Na proposta que vão apresentar à tutela, a que a Lusa teve acesso, as associações lembram que o elevado custo da nutrição entérica em ambulatório “limita o acesso” às pessoas que dela precisam, com “consequências significativas na qualidade de vida e tratamento da doença-base e aumento dos custos para o SNS”.
Ana Sampaio recorda que muitos destes doentes “estão a fazer terapêutica inovadora, que é muito cara, e que se eles não estiverem bem nutridos não é absorvida”.
A proposta sugere o financiamento público destes produtos, na forma de suplementos orais ou fórmulas para nutrição entérica por sonda “quer constituam a única fonte alimentar ou um substituto parcial ou suplemento de regime alimentar das pessoas a que se destinam”.
Sugere a comparticipação em todas as idades e nas patologias que já estão definidas por uma norma da Direção Geral da Saúde, que inclui, entre outras situações, doentes com necessidades de nutrição por sonda por alterações da ingestão alimentar provocadas por doenças neurológicas, acidente vascular cerebral, anorexia, obstrução da orofaringe ou esófago devido a tumores, doenças inflamatórias do intestino ou casos de aumento de necessidades nutricionais, como, por exemplo, no pós-operatório.
A proposta sugere que estes produtos, para serem comparticipados, sejam prescritos nas instituições do SNS e possam ser dispensados nas farmácias de rua.
As associações lembram o impacto que a malnutrição tem para a pessoa com doença, aumentando em 19,3% o risco de complicações no internamento, prolongando o internamento em 30% ou aumentando em 12 vezes a mortalidade global.

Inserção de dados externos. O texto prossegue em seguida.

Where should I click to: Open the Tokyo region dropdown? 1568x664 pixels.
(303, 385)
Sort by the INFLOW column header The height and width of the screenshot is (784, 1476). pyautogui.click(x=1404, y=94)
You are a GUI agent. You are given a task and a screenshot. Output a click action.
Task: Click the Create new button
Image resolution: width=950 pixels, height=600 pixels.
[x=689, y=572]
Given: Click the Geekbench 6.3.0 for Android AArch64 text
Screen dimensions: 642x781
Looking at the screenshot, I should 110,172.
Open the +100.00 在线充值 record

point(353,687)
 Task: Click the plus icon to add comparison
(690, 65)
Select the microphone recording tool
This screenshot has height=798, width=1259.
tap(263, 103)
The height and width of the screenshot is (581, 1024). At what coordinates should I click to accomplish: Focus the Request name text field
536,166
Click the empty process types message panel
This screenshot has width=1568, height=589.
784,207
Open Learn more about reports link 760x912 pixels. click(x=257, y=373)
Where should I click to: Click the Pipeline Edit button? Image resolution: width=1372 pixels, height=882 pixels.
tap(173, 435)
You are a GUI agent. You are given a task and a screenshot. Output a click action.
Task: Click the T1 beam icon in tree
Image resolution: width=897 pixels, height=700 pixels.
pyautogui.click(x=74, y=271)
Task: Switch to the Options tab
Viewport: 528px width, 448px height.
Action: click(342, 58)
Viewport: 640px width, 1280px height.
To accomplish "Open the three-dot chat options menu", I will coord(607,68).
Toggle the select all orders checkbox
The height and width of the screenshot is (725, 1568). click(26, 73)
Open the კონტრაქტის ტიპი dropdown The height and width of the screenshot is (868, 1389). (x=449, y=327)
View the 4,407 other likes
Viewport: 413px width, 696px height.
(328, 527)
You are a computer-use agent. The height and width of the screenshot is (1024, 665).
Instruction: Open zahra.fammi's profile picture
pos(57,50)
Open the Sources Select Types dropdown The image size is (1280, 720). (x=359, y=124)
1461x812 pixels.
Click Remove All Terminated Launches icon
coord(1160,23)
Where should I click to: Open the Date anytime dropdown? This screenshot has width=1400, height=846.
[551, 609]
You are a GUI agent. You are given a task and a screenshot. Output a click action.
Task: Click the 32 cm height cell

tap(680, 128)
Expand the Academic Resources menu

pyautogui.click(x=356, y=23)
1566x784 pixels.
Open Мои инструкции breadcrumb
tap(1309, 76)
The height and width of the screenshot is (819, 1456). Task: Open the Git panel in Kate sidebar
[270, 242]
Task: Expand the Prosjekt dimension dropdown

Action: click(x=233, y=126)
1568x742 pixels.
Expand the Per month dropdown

O impacto nos serviços de saúde também é destacado: aumento de 15% nas readmissões hospitalares, de 65% nas consultas nos cuidados de saúde primários, tempos de internamento mais longos, maiores cuidados de enfermagem e mais despesas em medicamentos.
Segundo as organizações, estima-se que, anualmente, mais de 114 mil doentes em risco nutricional ou malnutridos na comunidade possam necessitar de apoio nutricional.
Apontam ainda um estudo que indica que, em 2020, as despesas das famílias com estes produtos rondaram os nove milhões de euros e, em 2024, a estimativa aponta para uma despesa de 12 milhões de euros.
O investimento/financiamento pelo SNS “corresponderia a menos de 0,1% do Orçamento do Estado para a Saúde”, recordam.
“É uma questão mesmo de se entender que isto é um investimento e que vai trazer retorno certamente para a saúde e um alívio para as famílias”, insiste a presidente da APDI.
Além da APDI, a proposta é subscrita, entre outras, pela Associação Protectora dos Diabéticos de Portugal, APELA - Associação Portuguesa de Esclerose Lateral Amiotrófica, Associação Portuguesa de Neuromusculares, Associação Nacional AVC, EVITA – Associação de Apoio a Portadores de Alterações nos Genes Relacionados com Cancro Hereditário, Europacolon Portugal, Liga Portuguesa Contra o Cancro e Liga Portuguesa Contra a Sida.